Harith ibn Nawfal ibn Abou Manâf dit un jour au messager: « Nous savons que ce que tu dis est vrai. Mais si nous croyons en toi et embrassons ta religion, les Arabes risquent de lancer sur nous une attaque ? et nous ne sommes pas disposés à affronter une invasion présentement (Tabari ; Majma bayâne, t7, p 260). Les Arabes redoutaient les forces voisinant telles que l’Iran et la Rome antique. La preuve en est que le prophète (ç) entreprit d’appeler à l’Islam des notables arabes à qui il lut des versets coraniques qui traitaient de la moral et de l’âme innée. Ils furent émerveillés. Mais, le plus grand d’entre eux, Mousnâ il Hârith n’hésita pas à exprimer son inquiétude au prophète (ç) : « Nous sommes pris entre deux eaux : d’un côté les côtes arabes, et de l’autre l’Iran et l’Euphrate. Qasrâ nous a déclaré qu’il ne veut entendre aucune agitation venant de ce côté. Il nous avertit de non plus donner l’asile à un brigand. Il est possible que les empereurs autour de nous ne soient pas satisfaits si nous adoptons ta religion. On peut tolérer qu’un malheur nous frappe de l’intérieur. Mais si le danger venait du côté de l’Iran, nous ne saurons y faire face.

CONCURRENCE ET JALOUSIE TRIBALES

 La jalousie et la convoitise restent des fléaux difficilement curables qui gangrenaient le système social dans la société arabe avant l’Islam. Etant donné que le prophète (ç) était de la tribu Hâshim, les autres notables ne se voyaient pas en train d’adhérer à l’Islam et augmenter ainsi le prestige des Hashimites. Abou Jahl, l’un des riches figures de Bani Makhzoûm explique cela en ces termes : « Nous avons rivalisé avec les enfants d’Abdou Manâf pour la notoriété.

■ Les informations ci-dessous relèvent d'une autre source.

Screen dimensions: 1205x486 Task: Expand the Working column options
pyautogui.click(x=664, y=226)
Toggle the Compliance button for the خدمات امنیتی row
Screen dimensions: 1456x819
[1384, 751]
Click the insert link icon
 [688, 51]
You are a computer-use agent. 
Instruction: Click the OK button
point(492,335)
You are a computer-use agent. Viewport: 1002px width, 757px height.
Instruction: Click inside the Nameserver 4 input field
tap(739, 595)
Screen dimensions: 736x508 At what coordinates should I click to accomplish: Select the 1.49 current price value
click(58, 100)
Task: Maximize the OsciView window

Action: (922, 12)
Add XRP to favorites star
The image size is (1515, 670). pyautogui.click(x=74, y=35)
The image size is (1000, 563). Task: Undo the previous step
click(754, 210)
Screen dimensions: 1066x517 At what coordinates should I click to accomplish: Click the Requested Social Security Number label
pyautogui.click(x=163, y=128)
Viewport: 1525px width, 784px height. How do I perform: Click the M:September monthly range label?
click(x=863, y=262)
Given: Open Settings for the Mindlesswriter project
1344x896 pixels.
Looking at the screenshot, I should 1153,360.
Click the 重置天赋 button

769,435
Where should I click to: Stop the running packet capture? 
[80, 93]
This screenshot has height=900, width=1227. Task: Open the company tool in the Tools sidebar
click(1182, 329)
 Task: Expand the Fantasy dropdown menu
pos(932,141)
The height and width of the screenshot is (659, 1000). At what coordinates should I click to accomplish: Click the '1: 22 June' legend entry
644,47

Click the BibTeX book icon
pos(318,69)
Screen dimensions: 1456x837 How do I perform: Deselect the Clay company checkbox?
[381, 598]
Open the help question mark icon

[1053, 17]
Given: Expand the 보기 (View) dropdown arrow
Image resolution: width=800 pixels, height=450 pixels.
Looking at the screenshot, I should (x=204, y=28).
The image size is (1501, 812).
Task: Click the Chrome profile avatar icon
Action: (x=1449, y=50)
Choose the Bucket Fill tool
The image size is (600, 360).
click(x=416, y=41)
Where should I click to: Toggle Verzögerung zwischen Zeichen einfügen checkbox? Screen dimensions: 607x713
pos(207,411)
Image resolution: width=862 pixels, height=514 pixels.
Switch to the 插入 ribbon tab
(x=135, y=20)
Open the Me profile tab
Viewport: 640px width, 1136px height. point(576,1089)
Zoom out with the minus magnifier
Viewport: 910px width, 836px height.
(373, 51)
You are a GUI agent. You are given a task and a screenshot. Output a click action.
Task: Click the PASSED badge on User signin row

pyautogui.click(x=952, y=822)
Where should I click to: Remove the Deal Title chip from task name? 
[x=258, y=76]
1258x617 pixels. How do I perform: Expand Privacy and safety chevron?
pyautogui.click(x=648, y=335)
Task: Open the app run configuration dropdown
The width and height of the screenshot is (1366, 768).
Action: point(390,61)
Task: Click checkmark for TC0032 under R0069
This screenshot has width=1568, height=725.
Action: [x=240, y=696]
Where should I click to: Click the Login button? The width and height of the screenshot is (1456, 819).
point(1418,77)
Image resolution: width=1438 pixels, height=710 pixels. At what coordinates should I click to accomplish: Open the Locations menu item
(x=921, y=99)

Ils nourrissaient les gens, nous en faisions autant. Ils fournissaient des montures au peuple, nous également. Ils donnaient de l’argent, nous en donnions aussi. Nous avons toujours ainsi évolué d’égal à égal. Tels deux chevaux de course, nous avons évolué ensemble. Subitement, ils déclarent qu’un prophète (ç) recevant le message divin a été suscité parmi eux. Et comment allons-nous rivaliser avec eux dans ce domaine ? Je jure par Dieu que nous n’allons par embrasser sa foi et nous n’allons jamais l’accepter ». (Ibn Hishâm, t1, p337).